ARTIGO

A Neurociência brasileira entrando para a história com a Polilaminina. “Há 17 anos convivo com as sequelas de uma lesão medular.” Leia a coluna de Sabrina Ferri

Por Sabrina Ferri

            Um estudo promissor para devolver movimentos a pessoas com lesões medulares foi divulgado nesta semana. A notícia viralizou nas redes sociais e a imprensa nacional deu ampla cobertura. Imediatamente, passei a receber mensagens de amigos, familiares e pessoas que torcem por uma descoberta capaz de reverter casos de paralisia.
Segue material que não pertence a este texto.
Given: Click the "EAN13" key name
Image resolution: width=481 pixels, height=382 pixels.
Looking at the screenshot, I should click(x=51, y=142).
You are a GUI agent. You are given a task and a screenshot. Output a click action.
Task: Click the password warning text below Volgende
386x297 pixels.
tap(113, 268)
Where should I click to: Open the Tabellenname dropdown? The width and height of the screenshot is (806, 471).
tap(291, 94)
            O feito é realmente notório na neurociência. Foi através de uma proteína extraída da placenta humana que foi desenvolvida a Polilaminina, um medicamento capaz de regenerar os neurônios da medula espinhal, possibilitando que inúmeros estímulos se reestabeleçam. A cientista da UFRJ, Tatiana Sampaio, se debruçou por incansáveis 25 anos nos estudos da proteína reparadora. Para mim, é muito significativo que um tecido feminino, biologicamente responsável por unir o feto ao útero materno, tenha sido a mola propulsora de um estudo orientado por uma mulher. Presenciar as narrativas sendo escritas pela ótica feminina é tão revolucionário, que quase esqueço de me questionar se a Polilaminina poderia me beneficiar de alguma forma.
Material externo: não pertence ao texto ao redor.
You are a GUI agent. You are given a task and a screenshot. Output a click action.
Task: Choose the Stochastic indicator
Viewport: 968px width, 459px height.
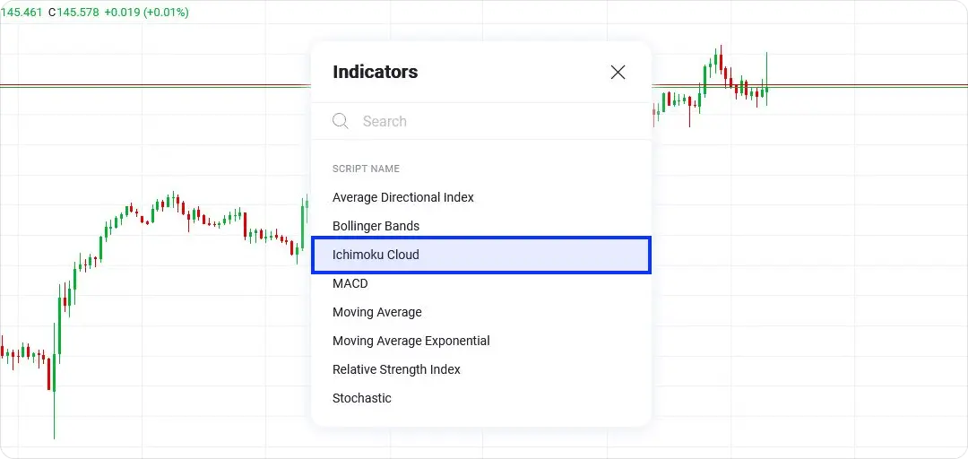coord(362,398)
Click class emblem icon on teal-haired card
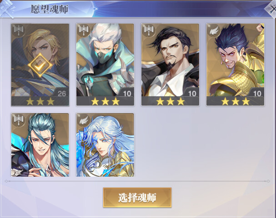276x218 pixels. [19, 120]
            Há 17 anos convivo com as sequelas de uma lesão medular. Isso significa que me adaptei a viver em um corpo com as limitações de uma tetraplegia, adquirida após um acidente. As lesões medulares provocam uma série disfuncionalidades, além das motoras. Vai muito além do não caminhar. Uma das coisas que mais me incomoda, por exemplo, é o fato de a lesão afetar o sistema simpático e parassimpático, acarretando, entre outras coisas, a ausência da percepção de temperatura corporal. Isso significa que meu corpo não consegue se aquecer da maneira adequada, o que já me levou a inúmeros princípios de hipotermia. Existe uma lista de complicações que podem afetar a saúde de quem tem uma lesão medular, a maioria com origem na desregulação do nosso sistema autônomo. Portanto, o que torna a minha deficiência complexa é invisível aos olhos de quem resume as paralisias apenas ao não andar. Arrisco dizer que o mais difícil não foi perceber tais mudanças e, sim, lidar com os olhares e julgamentos das pessoas em relação ao meu novo corpo.

            Isso porque a sociedade reduz as deficiências e as doenças aos seus diagnósticos.
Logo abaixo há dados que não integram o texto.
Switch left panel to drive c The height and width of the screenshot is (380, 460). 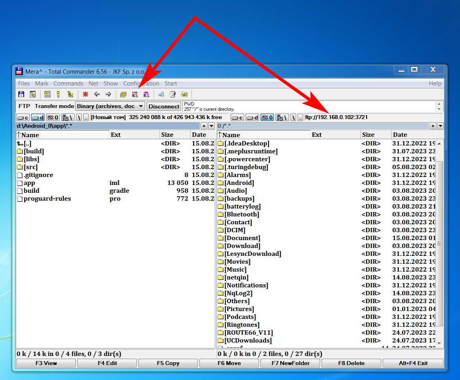coord(23,117)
            A palavra cura tem sido utilizada na representação de um atalho, quase sempre na forma de um milagre, o que a torna mais próxima de instituições religiosas do que médicas. Não existe cura para quem não anda, a paralisia é uma condição incapacitante, e não uma doença. E essa é a importância da descoberta da Polilaminina. Ela cria a possibilidade de tratamento e reabilitação não só da parte motora, responsável por nos manter de pé, mas, também, do retorno de um sistema autônomo íntegro, recuperando inúmeras funcionalidades. Não é milagre, é ciência. 

            Não sabemos ainda, em termos de reabilitação, quais engrenagens estariam mais aptas a serem reativadas com a Polilaminina. Inicialmente, foi realizado um estudo clínico acadêmico; o próximo passo é aguardar a liberação da Anvisa para uma nova etapa de estudos, também em pessoas com lesões agudas. A metodologia demanda tempo, um tempo que, no mundo científico, tem um ritmo cauteloso, necessário para assegurar a eficácia e segurança do uso da Polilaminina.

            Não há dúvida de que estamos presenciando a neurociência brasileira entrar para a história, mas, enquanto a medicina valida o uso da Polilaminina em diferentes tipos de lesão, também é válido trazer para o debate temas como inclusão e acessibilidade.

            O mundo continuará sendo diverso, contemplando diferentes corpos e suas deficiências, sejam elas congênitas ou adquiridas.